Verletzter G-8-Gegner verlässt Spital
publiziert: Freitag, 4. Jul 2003 / 07:14 Uhr / aktualisiert: Freitag, 4. Jul 2003 / 08:37 Uhr

Lausanne - Der G-8-Gegner Martin Shaw, der in Aubonne VD bei einer Kundgebung verletzt worden war, hat das Spital verlassen. In einer Woche will er nach Barcelona zurück kehren. Globalisierungsgegner kritisierten derweil die Ermittlungen der Polizei.

Martin Shaw und andere G-8-Kritiker präsentierten den Medien am Donnerstag neue Bilder der Blockade-Aktion auf einer Brücke über der Autobahn A1 bei Aubonne, bei welcher Shaw am 1. Juni verletzt worden war.

Auf den Bildern sieht man jenen Schaffhauser Polizisten, der das Seil durchschnitt, an dem Shaw gehangen hatte. Zu sehen ist, wie der Schaffhauser Beamte im ersten Wagen vor Ort ankommt, zusammen mit dem Leiter der Polizeieinheit.

Das Bild beweist damit, dass der Schaffhauser vom ersten Augenblick an vor Ort war. Dies widerspricht der nach dem Unfall abgegebenen Behauptung der Polizei.

Anklage gefordert

Aufgrund der Bilder forderten die Globalisierungsgegner in Lausanne, dass auch der Leiter der Polizeieinheit angeklagt wird.

Der Waadtländer Polizist trage die Verantwortung für das Vorgehen seines ihm untergebenen Schaffhauser Kollegen, sagte Jean-Pierre Garbade, Anwalt des Aktivisten Martin Shaw. Damit müsse der Kanton Waadt auch die Pflegekosten für Shaw übernehmen, forderte der Anwalt.
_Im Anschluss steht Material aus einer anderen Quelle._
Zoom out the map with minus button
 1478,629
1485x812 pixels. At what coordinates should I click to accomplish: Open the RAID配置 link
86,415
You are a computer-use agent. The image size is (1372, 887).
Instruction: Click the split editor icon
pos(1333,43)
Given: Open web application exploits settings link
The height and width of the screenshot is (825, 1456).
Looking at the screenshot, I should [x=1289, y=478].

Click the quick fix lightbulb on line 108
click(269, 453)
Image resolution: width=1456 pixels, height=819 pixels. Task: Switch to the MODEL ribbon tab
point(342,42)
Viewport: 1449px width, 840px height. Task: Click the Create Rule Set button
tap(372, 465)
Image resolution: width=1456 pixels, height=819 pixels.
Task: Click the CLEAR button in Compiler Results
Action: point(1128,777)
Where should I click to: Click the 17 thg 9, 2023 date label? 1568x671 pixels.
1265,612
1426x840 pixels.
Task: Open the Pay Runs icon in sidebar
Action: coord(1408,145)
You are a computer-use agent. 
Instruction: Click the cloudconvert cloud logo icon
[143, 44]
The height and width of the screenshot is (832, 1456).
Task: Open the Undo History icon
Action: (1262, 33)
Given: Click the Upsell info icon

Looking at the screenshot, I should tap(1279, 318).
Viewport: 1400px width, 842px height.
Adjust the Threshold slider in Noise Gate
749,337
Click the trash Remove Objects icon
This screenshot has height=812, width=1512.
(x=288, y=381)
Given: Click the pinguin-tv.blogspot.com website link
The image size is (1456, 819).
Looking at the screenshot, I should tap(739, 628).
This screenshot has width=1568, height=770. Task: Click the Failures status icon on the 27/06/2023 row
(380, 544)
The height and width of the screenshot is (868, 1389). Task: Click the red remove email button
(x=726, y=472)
Gut einen Monat nach dem Unfall in Aubonne konnte der G-8-Gegner am Donnerstagvormittag das Lausanner Universitätsspital CHUV verlassen. Bis seine Brüche im Becken- und Lendenwirbelbereich und am linken Fuss ausgeilt sind, werden laut Angaben des CHUV mindestens sechs Monate vergehen.